Surgida no início dos anos 90, estrearam com Slanted and Enchanted. Com seu Indie Rock atonal, imperfeito, dismorfo e ruidoso, a banda recebeu predicados da imprensa como “a quintessência do indie rock”, e fez do álbum um dos mais influentes do estilo. De 1990 (início das gravações de S&E, que foi lançado em 1992) até chegar aqui, a banda nunca repetiu fórmula de um álbum para outro. Mas Terror Twilight indicava que o Pavement não vinha bem.

Stephen Malkmus, vocalista/guitarrista e líder da banda, ignorou as canções do guitarrista Scott Kannberg – também conhecido como Spiral Stairs – e usou na montagem final do disco apenas suas composições, diferente dos demais álbuns. Já Godrich tinha a proposta de polir o som do Pavement, de algo “lesado e ruidoso” para algo mais coeso, mas os desentendimentos entre banda se estenderam ao produtor, e as sessões foram caóticas.

Servindo como “banda de apoio” para um álbum apenas de Malkmus, o Pavement praticamente seguiu em inércia os rumos do álbum anterior, Brighten The Corners (1997), mas com contenção de guitarras, já que Malkmus e Spiral Stairs não se entendiam.

Exceto por “The Hexx”, e pelos refrões de “Billie”, as guitarras empregam uma função coadjuvante, como um verniz sonoro, deixando espaço para que Stephen Malkmus brilhe e adiante o que viria a ser seu primeiro álbum solo. Cada canção tem sua própria ambientação e, como é de se esperar da banda, o álbum é sutil, irônico, melodioso e excêntrico. Mas também paradoxal.

-------

Quais são os títulos de álbuns que aparecem no texto sobre o Pavement? Liste todos.

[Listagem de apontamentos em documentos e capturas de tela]
-------

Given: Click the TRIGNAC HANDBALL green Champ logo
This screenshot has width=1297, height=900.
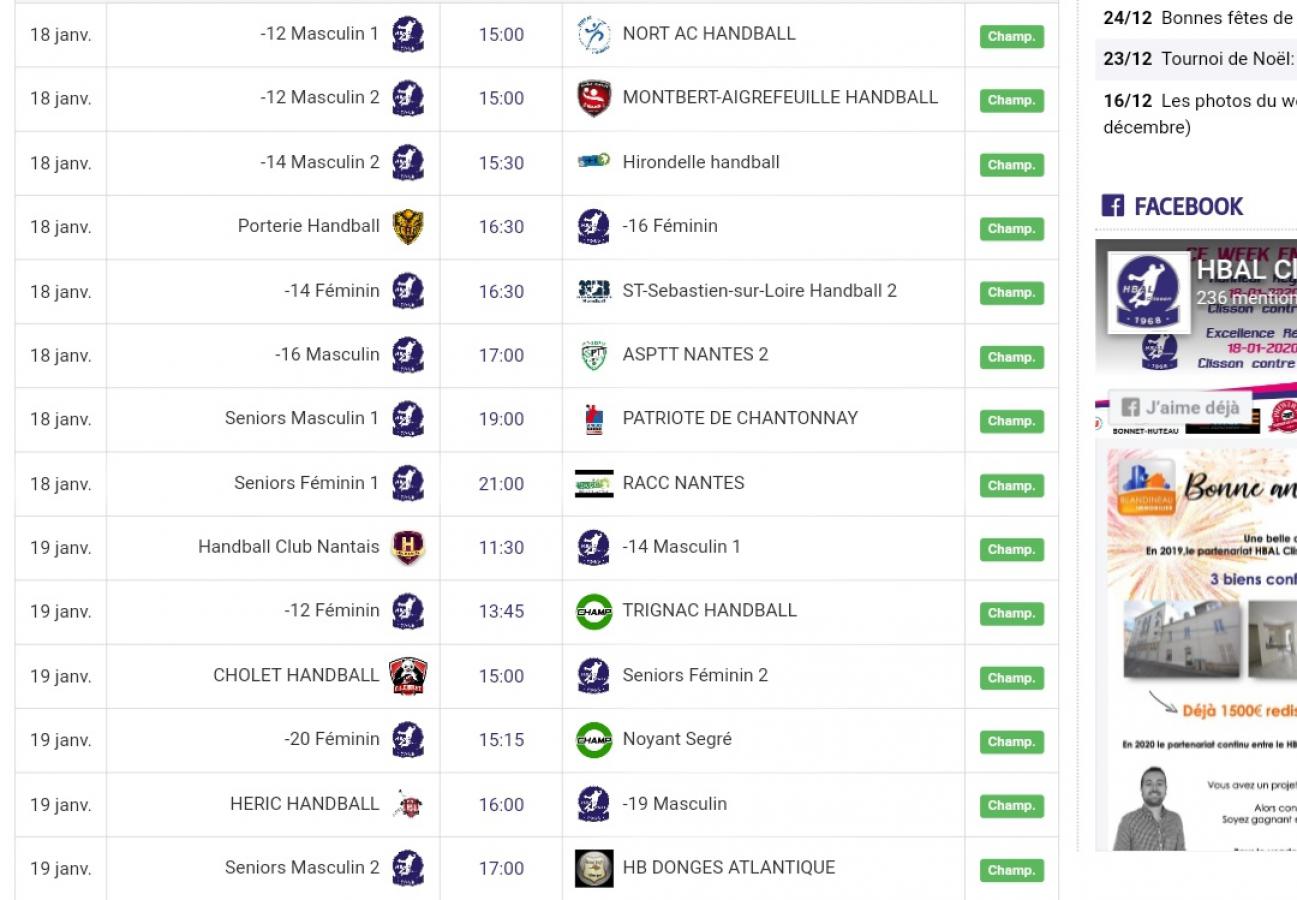Looking at the screenshot, I should point(593,611).
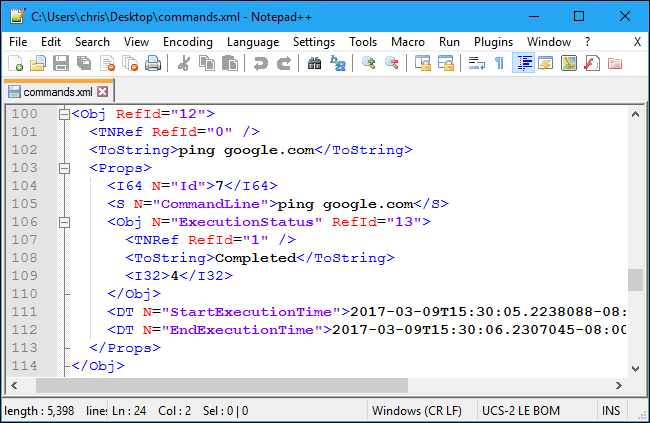
Task: Click the New file toolbar icon
Action: click(15, 63)
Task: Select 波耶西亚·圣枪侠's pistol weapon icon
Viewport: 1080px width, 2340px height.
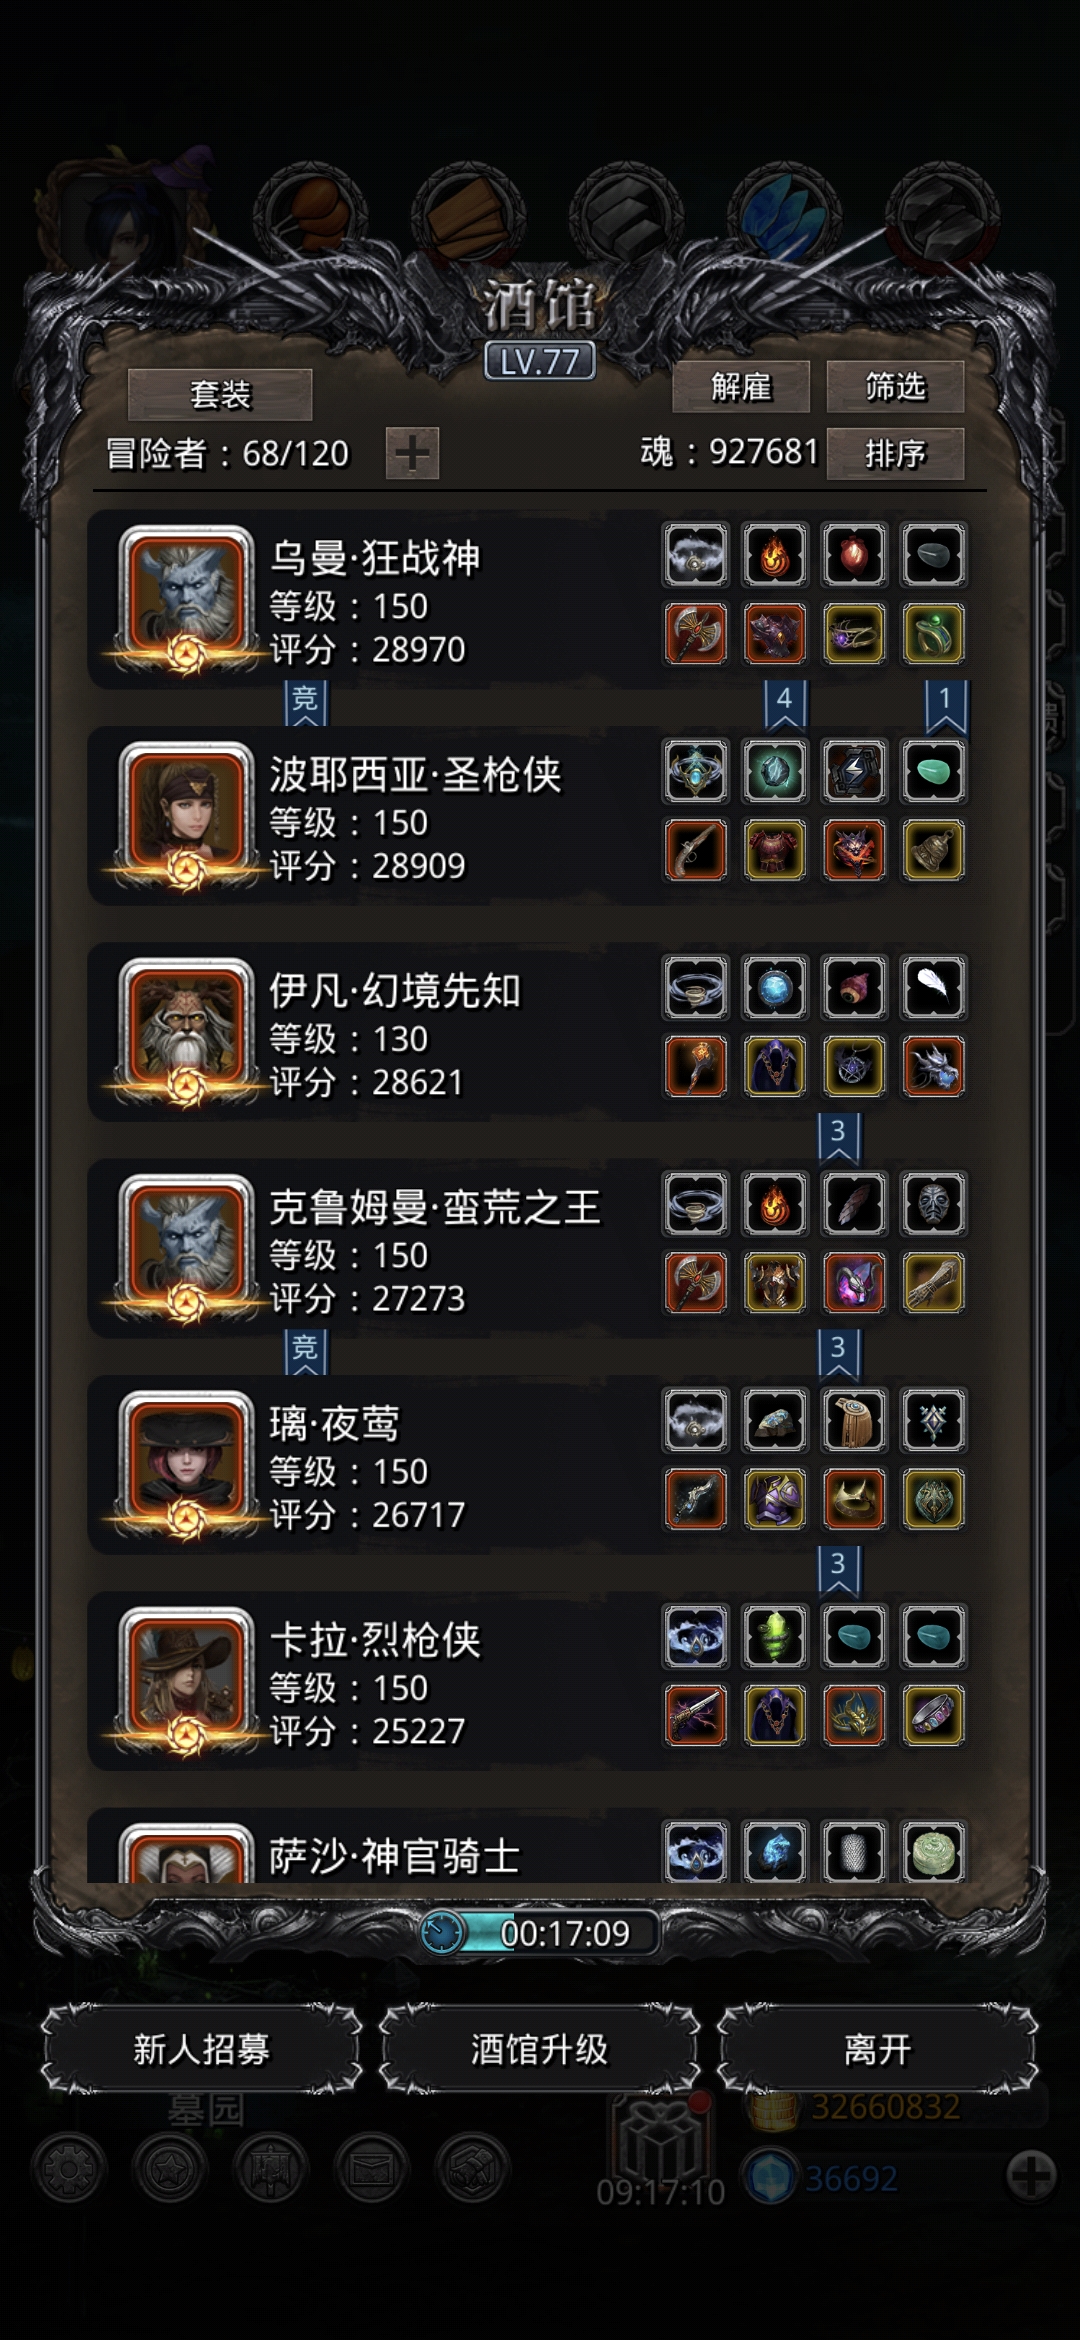Action: [695, 850]
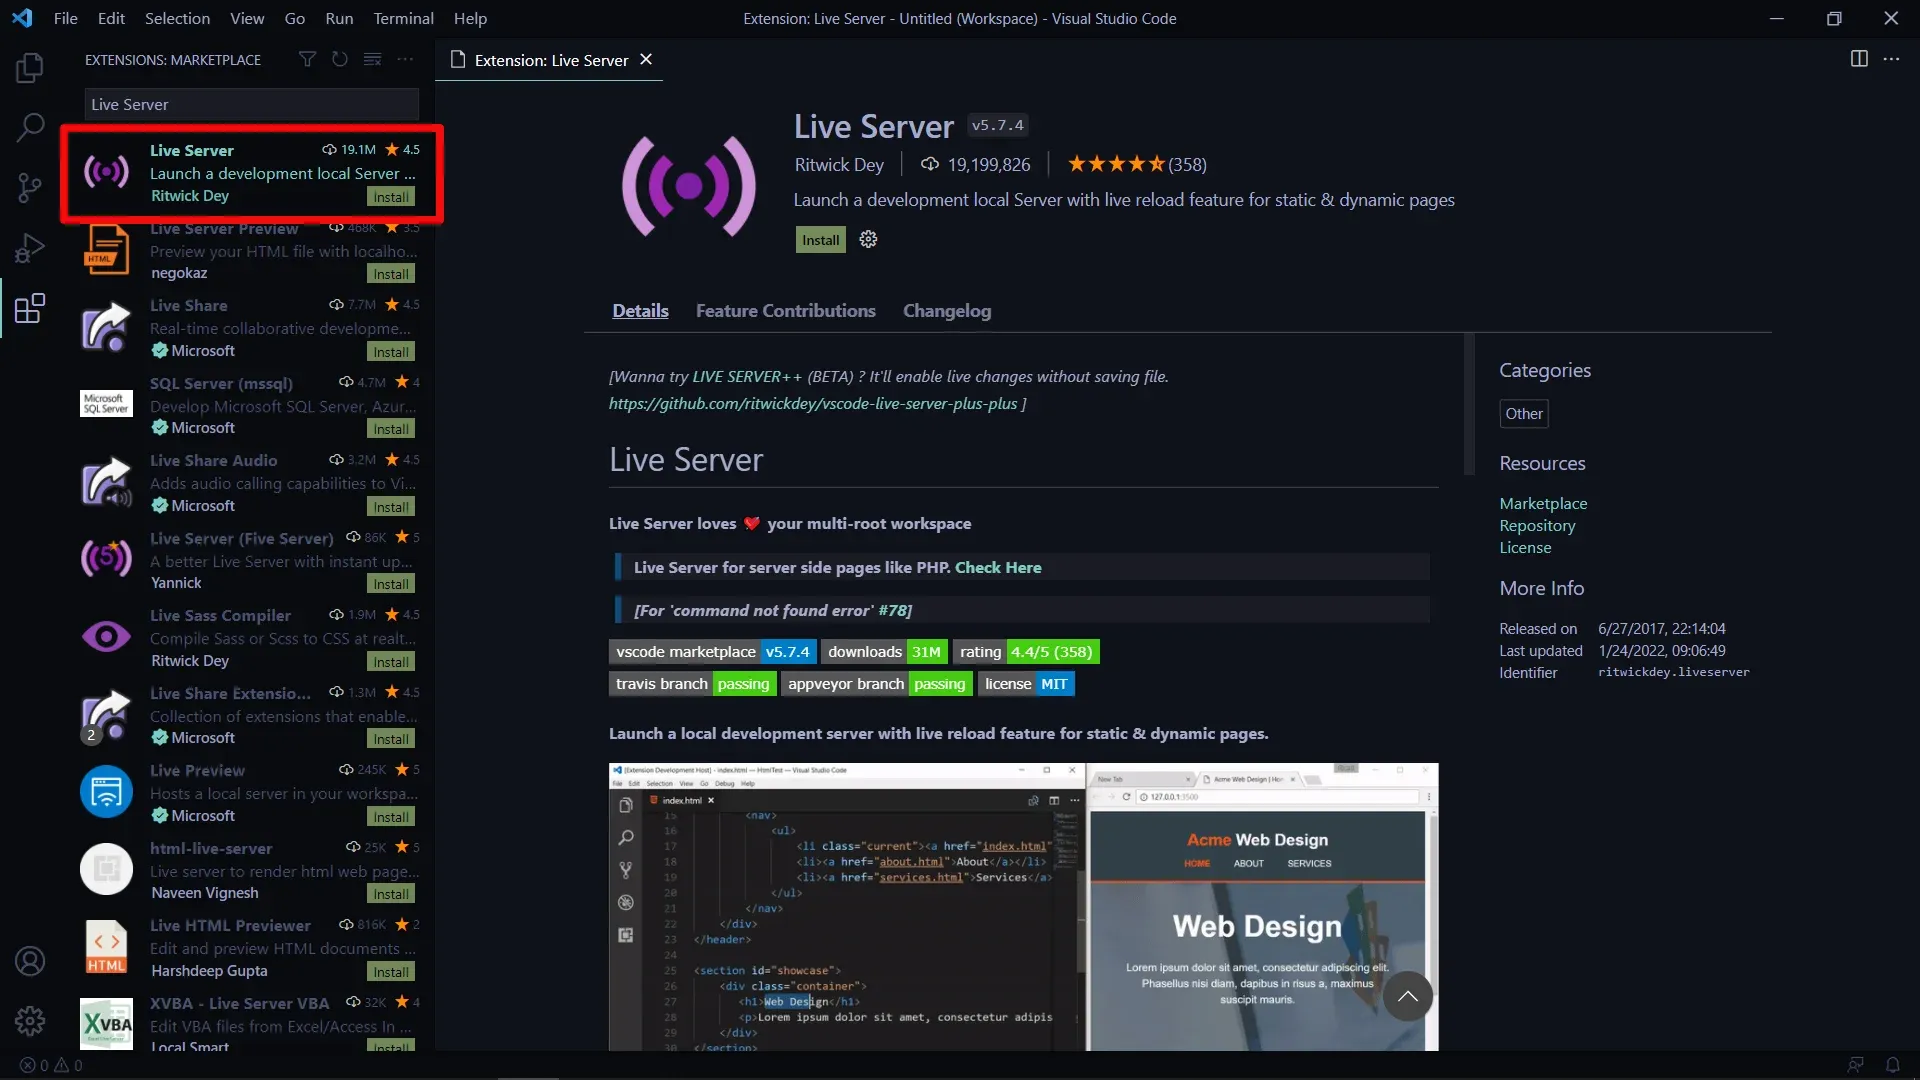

-------

> **RESULTADO**:
- Slanted and Enchanted
- Terror Twilight
- Brighten The Corners